The 36-year-old Australian, who was the NBA’s top draft pick in 2005 for the Milwaukee Bucks, said the coronavirus shutdown had given him time to reflect on his future.
“The decision hasn’t been an easy one, but I think it’s the right decision,” he said on his podcast Rogue Bogues.
“I’ll be retiring from professional basketball effective immediately.”
Bogut said he had been grappling with chronic pain from injuries, revealing he had undergone two surgeries during the off-season.
“The last two years have been a challenge for me, just to get out of bed in the morning some days, let alone go to a training session or a game,” he said.
“The body, probably from 2018 onwards, was hanging on a thread.
“I’d say 2019-2020 season that thread was completely frayed and in little pieces.”
Bogut said he had previously been focused on making it to the 2020 Tokyo Olympics to represent Australia but now wanted to prioritise his health.
“I just can’t physically and mentally get to 2021 with the way the body has been,” he said.
“I could get there with a lot of painkillers and mental anguish but it’s just not worth it at this point in my career.

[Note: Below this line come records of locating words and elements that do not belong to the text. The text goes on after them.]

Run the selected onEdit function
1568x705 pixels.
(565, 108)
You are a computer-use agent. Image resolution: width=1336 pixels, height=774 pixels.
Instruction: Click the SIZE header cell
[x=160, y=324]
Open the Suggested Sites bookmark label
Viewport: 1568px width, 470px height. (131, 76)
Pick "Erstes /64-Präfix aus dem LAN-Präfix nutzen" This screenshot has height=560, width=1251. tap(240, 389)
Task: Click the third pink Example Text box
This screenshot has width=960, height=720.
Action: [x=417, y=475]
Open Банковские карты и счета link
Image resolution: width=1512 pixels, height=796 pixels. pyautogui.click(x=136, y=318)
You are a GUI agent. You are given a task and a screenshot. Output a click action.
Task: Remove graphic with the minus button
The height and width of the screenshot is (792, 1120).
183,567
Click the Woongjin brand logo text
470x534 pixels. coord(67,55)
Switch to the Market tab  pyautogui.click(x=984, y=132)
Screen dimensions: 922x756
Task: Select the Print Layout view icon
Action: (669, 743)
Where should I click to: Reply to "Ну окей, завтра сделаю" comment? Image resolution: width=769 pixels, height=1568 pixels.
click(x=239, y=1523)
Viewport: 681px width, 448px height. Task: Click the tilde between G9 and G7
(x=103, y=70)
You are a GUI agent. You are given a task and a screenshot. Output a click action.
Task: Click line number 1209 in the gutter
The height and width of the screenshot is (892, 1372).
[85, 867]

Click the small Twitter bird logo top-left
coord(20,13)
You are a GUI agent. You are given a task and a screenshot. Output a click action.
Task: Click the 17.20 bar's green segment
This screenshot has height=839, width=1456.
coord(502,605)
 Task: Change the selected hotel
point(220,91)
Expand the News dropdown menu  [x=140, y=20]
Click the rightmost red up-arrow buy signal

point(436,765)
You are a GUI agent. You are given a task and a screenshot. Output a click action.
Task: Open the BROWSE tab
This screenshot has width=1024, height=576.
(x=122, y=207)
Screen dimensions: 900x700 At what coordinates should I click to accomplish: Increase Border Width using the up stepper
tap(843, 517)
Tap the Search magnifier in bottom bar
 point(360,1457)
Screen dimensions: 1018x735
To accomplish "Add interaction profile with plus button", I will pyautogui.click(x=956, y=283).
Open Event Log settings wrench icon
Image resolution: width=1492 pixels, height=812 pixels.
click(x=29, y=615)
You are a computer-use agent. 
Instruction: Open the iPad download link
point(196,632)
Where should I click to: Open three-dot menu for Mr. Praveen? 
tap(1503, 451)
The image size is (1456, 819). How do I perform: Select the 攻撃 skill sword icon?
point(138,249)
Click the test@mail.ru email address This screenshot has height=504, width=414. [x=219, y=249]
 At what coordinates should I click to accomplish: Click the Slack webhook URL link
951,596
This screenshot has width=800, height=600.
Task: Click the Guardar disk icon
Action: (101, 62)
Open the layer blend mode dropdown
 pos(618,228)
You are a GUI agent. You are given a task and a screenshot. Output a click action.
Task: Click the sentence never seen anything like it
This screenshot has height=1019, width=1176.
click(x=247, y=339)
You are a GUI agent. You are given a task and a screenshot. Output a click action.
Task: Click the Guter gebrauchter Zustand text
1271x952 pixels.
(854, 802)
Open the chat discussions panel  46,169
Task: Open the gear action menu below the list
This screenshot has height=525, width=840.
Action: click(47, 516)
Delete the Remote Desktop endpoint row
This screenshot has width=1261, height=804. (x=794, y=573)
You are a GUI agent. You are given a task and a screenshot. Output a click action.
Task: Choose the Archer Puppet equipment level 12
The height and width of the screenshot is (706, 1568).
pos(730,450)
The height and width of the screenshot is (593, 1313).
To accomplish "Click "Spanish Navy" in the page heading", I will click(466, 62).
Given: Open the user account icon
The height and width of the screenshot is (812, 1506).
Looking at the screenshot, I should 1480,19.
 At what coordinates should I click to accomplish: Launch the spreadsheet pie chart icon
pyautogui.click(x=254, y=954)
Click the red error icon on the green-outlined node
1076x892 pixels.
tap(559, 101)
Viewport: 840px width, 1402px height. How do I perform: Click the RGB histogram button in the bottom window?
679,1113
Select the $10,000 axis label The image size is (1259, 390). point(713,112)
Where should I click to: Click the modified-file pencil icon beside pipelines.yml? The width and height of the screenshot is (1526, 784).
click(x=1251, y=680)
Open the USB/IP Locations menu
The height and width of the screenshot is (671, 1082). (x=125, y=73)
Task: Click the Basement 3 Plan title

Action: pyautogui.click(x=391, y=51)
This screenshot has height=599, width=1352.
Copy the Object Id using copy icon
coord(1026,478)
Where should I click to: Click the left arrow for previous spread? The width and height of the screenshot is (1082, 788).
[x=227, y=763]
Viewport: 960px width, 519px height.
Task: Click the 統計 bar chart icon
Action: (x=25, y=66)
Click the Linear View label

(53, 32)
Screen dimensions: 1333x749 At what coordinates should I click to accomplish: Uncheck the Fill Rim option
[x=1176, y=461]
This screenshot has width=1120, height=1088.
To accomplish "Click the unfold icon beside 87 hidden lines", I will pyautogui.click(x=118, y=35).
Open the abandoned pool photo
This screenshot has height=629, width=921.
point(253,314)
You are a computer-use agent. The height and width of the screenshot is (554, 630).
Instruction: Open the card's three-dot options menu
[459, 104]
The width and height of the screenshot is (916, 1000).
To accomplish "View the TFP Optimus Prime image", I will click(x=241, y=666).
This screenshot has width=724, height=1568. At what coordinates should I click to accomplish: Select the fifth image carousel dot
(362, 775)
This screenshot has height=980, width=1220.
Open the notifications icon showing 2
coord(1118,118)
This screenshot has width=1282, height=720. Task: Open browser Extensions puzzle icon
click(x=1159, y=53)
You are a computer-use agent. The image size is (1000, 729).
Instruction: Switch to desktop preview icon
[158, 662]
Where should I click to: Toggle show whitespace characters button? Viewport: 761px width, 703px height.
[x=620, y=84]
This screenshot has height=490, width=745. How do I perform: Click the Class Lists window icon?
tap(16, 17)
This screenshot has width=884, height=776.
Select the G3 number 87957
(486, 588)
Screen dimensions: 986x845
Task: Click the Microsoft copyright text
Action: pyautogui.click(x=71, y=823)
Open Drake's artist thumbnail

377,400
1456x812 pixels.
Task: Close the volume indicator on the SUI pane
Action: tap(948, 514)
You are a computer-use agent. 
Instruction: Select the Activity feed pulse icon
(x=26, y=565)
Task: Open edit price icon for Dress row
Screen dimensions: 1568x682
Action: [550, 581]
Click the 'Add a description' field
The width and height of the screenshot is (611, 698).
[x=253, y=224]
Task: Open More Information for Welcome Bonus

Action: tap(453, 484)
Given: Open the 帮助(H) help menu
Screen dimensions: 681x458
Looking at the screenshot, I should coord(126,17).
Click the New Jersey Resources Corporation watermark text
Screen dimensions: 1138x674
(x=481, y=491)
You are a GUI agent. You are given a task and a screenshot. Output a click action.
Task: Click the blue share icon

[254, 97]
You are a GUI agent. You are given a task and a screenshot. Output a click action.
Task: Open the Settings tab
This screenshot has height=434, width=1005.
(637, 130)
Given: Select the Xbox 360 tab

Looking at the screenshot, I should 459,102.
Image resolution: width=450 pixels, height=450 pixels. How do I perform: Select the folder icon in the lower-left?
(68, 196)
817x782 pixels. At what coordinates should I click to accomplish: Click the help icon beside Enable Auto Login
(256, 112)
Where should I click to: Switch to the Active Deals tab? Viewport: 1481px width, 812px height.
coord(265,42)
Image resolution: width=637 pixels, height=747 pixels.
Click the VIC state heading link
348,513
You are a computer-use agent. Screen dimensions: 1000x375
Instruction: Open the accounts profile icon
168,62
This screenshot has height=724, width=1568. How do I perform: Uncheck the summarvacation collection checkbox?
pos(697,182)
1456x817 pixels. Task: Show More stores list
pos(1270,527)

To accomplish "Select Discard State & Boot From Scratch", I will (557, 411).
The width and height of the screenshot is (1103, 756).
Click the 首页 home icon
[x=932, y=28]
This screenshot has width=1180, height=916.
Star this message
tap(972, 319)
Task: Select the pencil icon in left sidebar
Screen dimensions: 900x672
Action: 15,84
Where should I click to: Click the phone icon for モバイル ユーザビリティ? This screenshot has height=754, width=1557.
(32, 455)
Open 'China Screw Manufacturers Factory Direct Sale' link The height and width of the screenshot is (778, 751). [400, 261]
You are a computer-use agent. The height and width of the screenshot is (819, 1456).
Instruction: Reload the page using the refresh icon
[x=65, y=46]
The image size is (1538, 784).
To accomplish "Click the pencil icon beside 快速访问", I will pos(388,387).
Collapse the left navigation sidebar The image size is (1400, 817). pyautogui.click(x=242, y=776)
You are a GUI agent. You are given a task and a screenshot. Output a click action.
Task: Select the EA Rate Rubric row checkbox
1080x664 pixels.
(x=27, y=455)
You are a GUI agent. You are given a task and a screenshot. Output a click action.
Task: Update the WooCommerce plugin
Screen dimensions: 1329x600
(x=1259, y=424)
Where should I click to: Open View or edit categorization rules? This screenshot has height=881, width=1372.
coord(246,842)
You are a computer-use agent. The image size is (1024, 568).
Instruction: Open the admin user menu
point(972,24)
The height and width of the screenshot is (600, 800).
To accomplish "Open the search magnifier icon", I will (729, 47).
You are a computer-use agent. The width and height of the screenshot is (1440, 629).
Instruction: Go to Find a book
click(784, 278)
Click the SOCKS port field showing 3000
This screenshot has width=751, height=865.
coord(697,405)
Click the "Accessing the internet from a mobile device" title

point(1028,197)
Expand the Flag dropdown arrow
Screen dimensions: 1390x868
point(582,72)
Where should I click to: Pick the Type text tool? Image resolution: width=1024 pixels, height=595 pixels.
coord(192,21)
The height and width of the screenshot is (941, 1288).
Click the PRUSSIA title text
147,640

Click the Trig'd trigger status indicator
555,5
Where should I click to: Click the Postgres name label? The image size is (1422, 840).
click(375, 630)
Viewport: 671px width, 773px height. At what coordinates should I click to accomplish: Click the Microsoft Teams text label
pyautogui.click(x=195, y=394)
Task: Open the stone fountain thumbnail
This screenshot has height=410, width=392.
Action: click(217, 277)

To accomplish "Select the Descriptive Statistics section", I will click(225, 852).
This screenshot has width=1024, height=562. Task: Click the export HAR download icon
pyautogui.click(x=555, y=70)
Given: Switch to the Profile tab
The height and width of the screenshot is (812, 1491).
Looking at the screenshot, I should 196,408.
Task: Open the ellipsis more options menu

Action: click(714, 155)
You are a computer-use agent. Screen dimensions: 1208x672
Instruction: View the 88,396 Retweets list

“I’m really starting to value my health away from the court, and my health when I’m 40, 45 and 50.”
No new contract
The announcement comes just six months after Bogut said he would not be renewing his contract with the Sydney Kings in Australia’s National Basketball League (NBL).
He signed a two-year contract with the Kings in 2018 following a 13-year NBA career capped when he won the championship with the Golden State Warriors in 2015.
Bogut, who stands 2.13m tall, spent seven seasons with the Milwaukee Bucks before being traded to Golden State. He also played with the Dallas Mavericks and the Cleveland Cavaliers.
He was the NBL’s MVP for the 2018-2019 season. The Kings made it to the league’s grand final this year before the season was ended prematurely by the coronavirus shutdown.